The novel tells the story of Alabama Biggs, the youngest of three sisters, she grows up in the south, fascinated by her older, beautiful sisters and their beaus, she is in a hurry to grow up. The daughters of Judge Austin Biggs and Miss Millie – the opening to this novel had a wonderful Southern feel which transports the reader to another time entirely.

“A southern moon is a sodden moon, and sultry. When it swamps the fields and the rustling sandy roads and the sticky honeysuckle hedges in its sweet stagnation, your fight to hold on to reality is like a protestation against a first waft of ether.”

Just before World War One Alabama meets her own beau, David Knight, the two marry and David goes on to become a very successful painter. The Knights (like the Fitzgeralds of course) become the toast of jazz society – everyone seems to know them or want to know them, their lives for a time is almost one long party.

They have a baby daughter Bonnie, who is something of mysterious novelty to the dizzy pair – thank goodness for the nanny – and the Knights move their little family to the Riviera. Here there are more parties, and little distractions and temptations for each of them. The story is sometimes hard to follow, a bit fragmented although it certainly captures the spirit of an age. Like her creator, Alabama doesn’t want to just be the wife of a successful artist, she has ambitions and dreams of her own. Others don’t take her ambitions seriously, but Alabama has a fierce determination to succeed as a ballerina – despite being rather old for someone starting out.

“It seemed to Alabama that, reaching her goal, she would drive the devils that had driven her – that, in proving herself, she would achieve that peace which she imagined went only in surety of one’s self – that she would be able, through the medium of the dance, to command her emotions, to summon love or pity or happiness at will, having provided a channel through which they might flow. She drove herself mercilessly, and the summer dragged on.”

Alabama starts training under Madame, her determination driving her to aching muscles and bleeding feet. Her desire is to dance the role of La Chatte – which she had once seen danced by the Russian ballet. Ballet allows Alabama the freedom she has craved to be just herself, and shrugging off the small jealousies of the dance world she begins to blossom. As Alabama begins to succeed in dance the cracks in her marriage become gradually more apparent. This section – where Alabama begins her dance training (along with the passages set in the Biggs family home before Alabama marries) are the best in the book.

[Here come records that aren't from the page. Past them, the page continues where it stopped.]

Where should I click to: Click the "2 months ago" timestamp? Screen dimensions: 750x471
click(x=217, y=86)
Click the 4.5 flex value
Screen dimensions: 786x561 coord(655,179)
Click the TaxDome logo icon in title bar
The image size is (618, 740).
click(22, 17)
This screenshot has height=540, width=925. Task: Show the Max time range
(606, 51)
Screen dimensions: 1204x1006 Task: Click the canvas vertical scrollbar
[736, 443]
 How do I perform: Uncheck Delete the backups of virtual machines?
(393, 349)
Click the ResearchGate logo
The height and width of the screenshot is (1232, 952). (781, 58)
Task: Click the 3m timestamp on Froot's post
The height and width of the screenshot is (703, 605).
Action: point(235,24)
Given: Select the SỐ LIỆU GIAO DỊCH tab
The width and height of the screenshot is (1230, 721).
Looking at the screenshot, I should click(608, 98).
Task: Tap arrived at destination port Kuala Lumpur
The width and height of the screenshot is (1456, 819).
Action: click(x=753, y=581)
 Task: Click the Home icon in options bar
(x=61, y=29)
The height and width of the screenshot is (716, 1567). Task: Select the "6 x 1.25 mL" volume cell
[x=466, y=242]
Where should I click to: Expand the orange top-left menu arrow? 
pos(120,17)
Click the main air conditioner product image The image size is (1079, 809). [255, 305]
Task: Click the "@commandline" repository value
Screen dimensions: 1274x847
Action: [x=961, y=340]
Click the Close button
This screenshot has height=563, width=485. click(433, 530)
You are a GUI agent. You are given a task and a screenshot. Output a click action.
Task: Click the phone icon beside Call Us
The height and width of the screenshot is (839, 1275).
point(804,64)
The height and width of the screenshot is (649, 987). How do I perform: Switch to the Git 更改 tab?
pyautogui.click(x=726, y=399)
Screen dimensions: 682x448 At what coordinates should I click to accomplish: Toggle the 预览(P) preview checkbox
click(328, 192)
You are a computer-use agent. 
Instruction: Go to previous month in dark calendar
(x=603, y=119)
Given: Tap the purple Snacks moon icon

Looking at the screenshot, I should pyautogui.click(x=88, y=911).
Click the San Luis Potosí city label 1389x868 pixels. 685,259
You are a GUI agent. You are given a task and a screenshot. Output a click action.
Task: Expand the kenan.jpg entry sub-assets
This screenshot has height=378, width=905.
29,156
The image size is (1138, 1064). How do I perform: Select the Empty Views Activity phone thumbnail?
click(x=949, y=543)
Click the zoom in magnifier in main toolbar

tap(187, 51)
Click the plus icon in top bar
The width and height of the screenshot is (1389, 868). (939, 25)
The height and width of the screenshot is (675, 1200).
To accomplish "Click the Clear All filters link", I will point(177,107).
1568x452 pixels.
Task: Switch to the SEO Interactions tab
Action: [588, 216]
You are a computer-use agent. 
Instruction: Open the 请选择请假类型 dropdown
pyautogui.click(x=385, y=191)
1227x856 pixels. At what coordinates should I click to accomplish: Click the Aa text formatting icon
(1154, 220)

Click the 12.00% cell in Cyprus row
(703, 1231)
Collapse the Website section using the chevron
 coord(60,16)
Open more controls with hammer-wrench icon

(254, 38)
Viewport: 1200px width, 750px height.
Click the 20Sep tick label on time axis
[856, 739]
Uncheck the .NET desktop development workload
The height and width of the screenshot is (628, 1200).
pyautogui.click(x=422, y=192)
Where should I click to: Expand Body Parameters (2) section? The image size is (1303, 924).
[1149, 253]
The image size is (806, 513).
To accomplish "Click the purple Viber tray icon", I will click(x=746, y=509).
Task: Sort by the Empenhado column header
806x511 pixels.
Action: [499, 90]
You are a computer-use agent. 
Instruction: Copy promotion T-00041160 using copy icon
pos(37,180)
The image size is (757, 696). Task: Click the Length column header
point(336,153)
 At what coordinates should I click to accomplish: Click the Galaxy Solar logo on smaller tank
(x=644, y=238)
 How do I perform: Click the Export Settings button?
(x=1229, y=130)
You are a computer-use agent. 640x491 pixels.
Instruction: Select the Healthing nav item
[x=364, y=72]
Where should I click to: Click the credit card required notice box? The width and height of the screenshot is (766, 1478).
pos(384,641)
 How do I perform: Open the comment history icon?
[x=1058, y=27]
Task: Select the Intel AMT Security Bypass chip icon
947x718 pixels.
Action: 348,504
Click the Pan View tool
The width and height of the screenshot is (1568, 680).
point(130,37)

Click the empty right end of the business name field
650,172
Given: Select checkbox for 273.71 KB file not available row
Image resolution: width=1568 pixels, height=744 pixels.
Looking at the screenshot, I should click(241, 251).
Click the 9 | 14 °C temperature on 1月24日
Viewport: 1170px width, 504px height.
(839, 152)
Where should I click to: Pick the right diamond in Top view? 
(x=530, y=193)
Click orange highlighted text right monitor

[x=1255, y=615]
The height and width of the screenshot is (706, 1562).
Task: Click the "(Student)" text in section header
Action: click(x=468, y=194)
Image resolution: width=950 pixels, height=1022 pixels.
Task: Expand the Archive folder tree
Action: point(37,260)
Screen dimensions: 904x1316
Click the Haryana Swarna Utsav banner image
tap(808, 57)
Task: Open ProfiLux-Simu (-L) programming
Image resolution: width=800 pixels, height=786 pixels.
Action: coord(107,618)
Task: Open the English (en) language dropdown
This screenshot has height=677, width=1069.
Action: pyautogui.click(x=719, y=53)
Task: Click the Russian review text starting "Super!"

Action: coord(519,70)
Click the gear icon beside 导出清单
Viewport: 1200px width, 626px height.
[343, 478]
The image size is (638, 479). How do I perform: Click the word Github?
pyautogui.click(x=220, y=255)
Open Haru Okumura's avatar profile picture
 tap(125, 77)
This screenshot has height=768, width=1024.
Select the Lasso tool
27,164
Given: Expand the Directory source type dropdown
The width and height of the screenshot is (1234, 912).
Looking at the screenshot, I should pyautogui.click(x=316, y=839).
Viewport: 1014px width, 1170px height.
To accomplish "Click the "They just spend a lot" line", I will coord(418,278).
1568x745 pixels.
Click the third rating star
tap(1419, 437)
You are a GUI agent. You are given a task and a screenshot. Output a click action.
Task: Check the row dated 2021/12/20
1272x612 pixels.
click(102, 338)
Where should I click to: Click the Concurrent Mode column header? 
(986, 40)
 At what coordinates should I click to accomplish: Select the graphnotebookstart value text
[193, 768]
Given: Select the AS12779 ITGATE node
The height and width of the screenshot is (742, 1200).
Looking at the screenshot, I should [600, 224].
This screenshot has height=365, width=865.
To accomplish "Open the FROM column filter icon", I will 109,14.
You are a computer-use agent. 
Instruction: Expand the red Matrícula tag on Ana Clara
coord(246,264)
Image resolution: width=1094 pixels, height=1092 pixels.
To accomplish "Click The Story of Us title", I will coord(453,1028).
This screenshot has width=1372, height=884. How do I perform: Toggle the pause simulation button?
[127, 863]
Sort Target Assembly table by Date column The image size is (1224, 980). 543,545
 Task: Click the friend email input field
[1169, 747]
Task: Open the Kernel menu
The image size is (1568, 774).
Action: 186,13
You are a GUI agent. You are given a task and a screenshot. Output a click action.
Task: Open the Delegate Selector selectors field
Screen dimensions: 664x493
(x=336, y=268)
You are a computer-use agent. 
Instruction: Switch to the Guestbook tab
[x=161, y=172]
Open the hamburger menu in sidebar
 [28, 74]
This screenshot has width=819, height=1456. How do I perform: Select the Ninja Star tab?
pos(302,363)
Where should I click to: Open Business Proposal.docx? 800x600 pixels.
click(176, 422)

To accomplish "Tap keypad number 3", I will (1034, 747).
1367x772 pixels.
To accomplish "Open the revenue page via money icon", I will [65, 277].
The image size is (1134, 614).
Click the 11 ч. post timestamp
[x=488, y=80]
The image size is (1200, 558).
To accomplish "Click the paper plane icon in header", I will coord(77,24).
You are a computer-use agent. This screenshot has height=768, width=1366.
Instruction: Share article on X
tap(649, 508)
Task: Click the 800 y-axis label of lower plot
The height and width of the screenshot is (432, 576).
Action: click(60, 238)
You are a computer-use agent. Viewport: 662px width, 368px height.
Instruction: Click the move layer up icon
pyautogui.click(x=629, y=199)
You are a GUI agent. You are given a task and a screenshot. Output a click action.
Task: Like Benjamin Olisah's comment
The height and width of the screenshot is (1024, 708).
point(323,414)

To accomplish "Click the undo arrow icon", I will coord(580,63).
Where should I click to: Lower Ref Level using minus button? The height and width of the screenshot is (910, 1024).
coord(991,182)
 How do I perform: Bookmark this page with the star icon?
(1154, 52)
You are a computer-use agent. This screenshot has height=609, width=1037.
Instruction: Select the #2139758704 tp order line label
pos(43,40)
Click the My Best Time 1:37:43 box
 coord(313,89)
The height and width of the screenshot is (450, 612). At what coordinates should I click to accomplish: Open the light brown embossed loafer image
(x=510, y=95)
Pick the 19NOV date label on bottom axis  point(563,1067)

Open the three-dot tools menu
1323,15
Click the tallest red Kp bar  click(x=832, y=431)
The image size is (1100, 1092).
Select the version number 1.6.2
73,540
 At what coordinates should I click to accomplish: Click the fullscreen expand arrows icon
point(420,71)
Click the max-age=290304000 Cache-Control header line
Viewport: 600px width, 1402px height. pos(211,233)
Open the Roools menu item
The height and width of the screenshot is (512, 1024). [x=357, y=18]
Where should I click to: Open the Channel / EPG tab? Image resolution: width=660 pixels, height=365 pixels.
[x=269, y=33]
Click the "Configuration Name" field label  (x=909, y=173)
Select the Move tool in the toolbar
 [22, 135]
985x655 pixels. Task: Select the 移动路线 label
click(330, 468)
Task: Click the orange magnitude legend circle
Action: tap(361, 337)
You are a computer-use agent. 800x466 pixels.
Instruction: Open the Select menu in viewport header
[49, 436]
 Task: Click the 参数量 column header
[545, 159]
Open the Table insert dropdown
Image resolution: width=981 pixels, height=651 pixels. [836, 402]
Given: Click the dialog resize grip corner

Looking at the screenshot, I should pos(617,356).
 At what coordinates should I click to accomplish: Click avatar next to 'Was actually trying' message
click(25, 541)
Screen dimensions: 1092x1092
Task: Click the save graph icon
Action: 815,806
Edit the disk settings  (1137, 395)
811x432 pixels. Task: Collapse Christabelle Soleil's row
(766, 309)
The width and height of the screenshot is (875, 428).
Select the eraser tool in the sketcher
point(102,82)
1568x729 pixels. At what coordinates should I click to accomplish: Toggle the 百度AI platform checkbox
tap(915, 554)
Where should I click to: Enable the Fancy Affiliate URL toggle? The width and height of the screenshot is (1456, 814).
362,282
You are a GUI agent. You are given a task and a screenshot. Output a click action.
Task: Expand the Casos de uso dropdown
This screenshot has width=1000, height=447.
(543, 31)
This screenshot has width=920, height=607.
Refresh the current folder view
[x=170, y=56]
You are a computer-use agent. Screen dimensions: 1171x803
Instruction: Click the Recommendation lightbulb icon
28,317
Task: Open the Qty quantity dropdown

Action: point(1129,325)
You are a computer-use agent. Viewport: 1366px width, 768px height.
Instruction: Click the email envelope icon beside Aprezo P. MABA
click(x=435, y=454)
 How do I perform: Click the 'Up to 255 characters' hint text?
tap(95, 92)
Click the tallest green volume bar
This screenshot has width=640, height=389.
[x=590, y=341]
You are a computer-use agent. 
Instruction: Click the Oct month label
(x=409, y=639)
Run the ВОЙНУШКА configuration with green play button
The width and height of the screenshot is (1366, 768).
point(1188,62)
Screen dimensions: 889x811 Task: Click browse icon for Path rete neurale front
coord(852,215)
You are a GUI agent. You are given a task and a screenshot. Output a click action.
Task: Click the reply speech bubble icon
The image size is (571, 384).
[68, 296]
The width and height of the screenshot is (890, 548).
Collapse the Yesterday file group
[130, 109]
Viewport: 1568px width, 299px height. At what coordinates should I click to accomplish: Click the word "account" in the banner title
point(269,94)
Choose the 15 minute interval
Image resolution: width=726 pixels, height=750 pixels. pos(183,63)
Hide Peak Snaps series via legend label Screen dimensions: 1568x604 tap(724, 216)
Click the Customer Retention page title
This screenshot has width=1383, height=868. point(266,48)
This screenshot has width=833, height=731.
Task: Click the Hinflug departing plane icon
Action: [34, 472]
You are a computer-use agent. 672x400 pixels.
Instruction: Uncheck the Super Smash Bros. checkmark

Save me the Waltz is not a great novel – but it isn’t a terrible one either – and Zelda didn’t deserve the dismissal it seems to have received in her lifetime. And although Alabama isn’t as strong a character as I would have liked her to be she is the one thing that shines from the novel – and I liked her enormously. I didn’t love Save me the Waltz as much as I thought I would, but it is worth reading, and a fascinating insight into the life of a woman whose sparkle still has the power to dazzle.

zelda fitzgerald

A Lady and her Husband

A Lady and her Husband, first published in 1914 surprised me with the modern outlook of several of the female characters. I hadn’t realised it would be such a feminist novel – it was a really nice surprise, and the element which would make me recommend the novel to others.

According to the Preface by Samantha Ellis, Amber Reeves was a brilliant young woman, the uncompromising daughter of a suffragette and Fabian society member. The inspiration for A Lady and her Husband came from a real-life project undertaken by Amber Reeves, her mother; Maud Pember Reeves and other Fabian society women, who spent four years visiting working-class families in Lambeth to find out all they could about their lives. The result of this was Maud Pember Reeves’s book Round About a Pound a week, which is also published by Persephone books, I have an old Virago edition which I have yet to read. Ellis considers this novel very much a companion piece to that other book.

The plot of this novel is fairly simple. Mary Heyham is the wife of a prosperous business man. Mary has spent her adult life so far bringing up her children, and running her home with the help of the usual servants. She has always been the conventional little wife – the soft, unquestioning mother figure her husband James so depends upon. Now her children are grown up, they don’t have the same need of her, her son Trent works alongside James in the business, Laura is recently married, and now her youngest daughter Rosemary has announced her engagement.

Rosemary is very much a forward looking young woman of keen socialist principles. She recognises that Mary needs something to do – a challenge. Rosemary can’t help rather fearing the result of marriage for herself – afraid of becoming soft and useless. So, Rosemary enlists James’ help, and they come up with a scheme for Mary to have a look at his chain of successful tearooms – enquiring into the lives of the girls who work there. James is happy for Mary to have a diversion, expecting her to find him out to be a wonderful employer. James is a brilliantly created character – one I wanted to frequently hit over the head with something heavy. His condescension is hugely irritating, pompous and complacent – he calls his wife ‘old lady’ and doesn’t ever expect her to think too hard about anything. The following quote perfectly demonstrating his patronising attitude.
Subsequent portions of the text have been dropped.